## [TASK REQUIREMENTS]
(1) In the test case management text, what marks a rule without test coverage in the grid?
(2) Continue the test case management text from its last sentence.

------ TEXT EXCERPT

Test Case Management

Writing and maintaining unit tests are an integral part of ensuring the long term success of an application. These unit tests can be used to preserve the core functionality of expression rules. The Manage Test Cases dialog can assist in this maintenance. For more information on writing test cases, see Expression Rule Test Cases.

Manage test cases

All of your unit tests for the expression rules in your application can be managed from one place. From this view you are able to identify rules without any test coverage (rules without test cases), run the test cases for any number of expression rules in an application, and review the results of a run in order to address any failures.

Appian recommends running the test cases for rules at least once prior to deployment. You will be warned during direct deployments if any packaged rules are missing test coverage.

Throughout development you should ensure that all of your expression rules have test cases, and that all of their test cases are passing. From the Application Settings menu, select Manage Test Cases to access this view.

Application settings menu

Manage test cases summary view

From the Manage Test Cases dialog you can address any issues regarding your test health using the buttons and filters provided:

  1. Last modified by filter: Filters by the user or users who last modified any of the rules. This is particularly useful during code reviews or more generally throughout the development process to address any failures caused specifically by your own changes.
  2. Last modified from / to filter: A date range filter which finds rules modified within a particular date range. For example, this could be used to select all rules changed since the last deployment date.
  3. Only view rules in patch filter: Filters for rules in your patch. After you build your patch you can filter for patched rules to make sure all of your rules have test coverage and all of your tests are passing before you deploy to another environment.
  4. Only view rules without test cases filter: Filters by rules without test coverage. Rules without coverage are easy to identify in the grid by the ban icon next to the rule name (see #6 in the image above). The name of the rule in the grid links to the expression rule definition which will allow you to add test cases. For more details on writing test cases, see Expression Rule Test Cases.
  5. Run All / Run Filtered / Run Selected button: Runs the test cases for your selected rules. This button will display different actions depending on what filters you apply and what rules you select in the grid. Run All allows you to run the test cases for all rules in the application. Run Filtered allows you to run only the rules applicable to the filters you have selected. Finally, Run Selected allows you to run the test cases for only the rules you have selected from the grid.

Results summary view

After you have selected your expression rules and run their test cases you will see the results view. Note that running tests can take a few minutes depending on the complexity of your expressions. The expression rule statuses will refresh automatically as their test cases finish.

Results summary view

  1. Go back link: Returns to the summary view. If you need to run the tests for a different set of rules you can always go back to select any additional rules from the first view. The results for your current run however, will not be preserved and you will have to rerun all rules to return to the results view.
  2. An at-a-glance summary at the top of the results view gives a general overview of the rule results:
  3. Expression Rules: The number of rules for which test cases were executed
  4. Status As Of: The timestamp for the last time rules were run from this view
  5. Expression Rules Status: An overview of the result status for all selected expression rules. There are three possible statuses which are reported on in this section: passed, failed, and without test cases.

------------
------ DATA LINES

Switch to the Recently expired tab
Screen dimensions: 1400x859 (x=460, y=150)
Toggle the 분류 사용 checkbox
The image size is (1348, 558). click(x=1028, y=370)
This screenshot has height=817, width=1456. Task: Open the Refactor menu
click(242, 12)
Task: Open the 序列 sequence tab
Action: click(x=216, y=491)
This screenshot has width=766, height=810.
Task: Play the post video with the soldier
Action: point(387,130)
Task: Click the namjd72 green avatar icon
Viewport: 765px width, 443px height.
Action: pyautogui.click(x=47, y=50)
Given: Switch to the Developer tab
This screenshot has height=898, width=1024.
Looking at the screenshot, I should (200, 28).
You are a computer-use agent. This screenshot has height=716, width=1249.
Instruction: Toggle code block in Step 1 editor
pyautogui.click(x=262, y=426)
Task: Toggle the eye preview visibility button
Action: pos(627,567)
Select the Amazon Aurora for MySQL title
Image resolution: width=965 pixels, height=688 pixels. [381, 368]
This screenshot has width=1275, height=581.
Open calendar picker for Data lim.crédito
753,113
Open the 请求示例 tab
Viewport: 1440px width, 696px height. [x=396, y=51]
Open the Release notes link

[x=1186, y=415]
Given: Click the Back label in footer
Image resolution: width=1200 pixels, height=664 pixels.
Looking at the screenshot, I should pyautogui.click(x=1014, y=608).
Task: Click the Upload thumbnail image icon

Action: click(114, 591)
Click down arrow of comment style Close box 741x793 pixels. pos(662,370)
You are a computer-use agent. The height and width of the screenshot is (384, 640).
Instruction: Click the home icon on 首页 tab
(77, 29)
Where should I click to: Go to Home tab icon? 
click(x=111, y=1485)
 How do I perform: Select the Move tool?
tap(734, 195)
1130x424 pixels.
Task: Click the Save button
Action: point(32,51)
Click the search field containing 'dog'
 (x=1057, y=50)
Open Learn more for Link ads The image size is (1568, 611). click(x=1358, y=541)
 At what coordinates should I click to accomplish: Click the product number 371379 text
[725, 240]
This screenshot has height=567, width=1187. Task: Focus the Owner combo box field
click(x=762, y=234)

------------

## [TASK-BY-TASK RESULTS]
(1) A ban icon next to the rule name.

(2)
    • Passed: The number of rules for which all test cases passed successfully
    • Failed: The number of rules where one or more test cases for the rule failed, timed out, or hit an error
    • Without test cases: The number of rules in the current selection that are missing test coverage and do not have test cases defined
  6. Execution Status: The progress for the current execution. While testing is in progress, a progress bar will be shown displaying the progress of rule execution. An execution complete icon, the thumbs up icon, is shown whenever execution has completed. The progress bar will be shown again whenever test cases are being rerun from this view (see #4 rule results section).
  7. Filter by the status of the rules. You can filter the rule results grid by the three possible statuses for the rule which are: passed, failed, or no test cases. Hovering over the test status icon will give details into the number of test cases that ran for the rule and the success rate of the execution. For example, “5 of 5 passed” would indicate a passed status while “4 of 10 passed” would indicate a failed status.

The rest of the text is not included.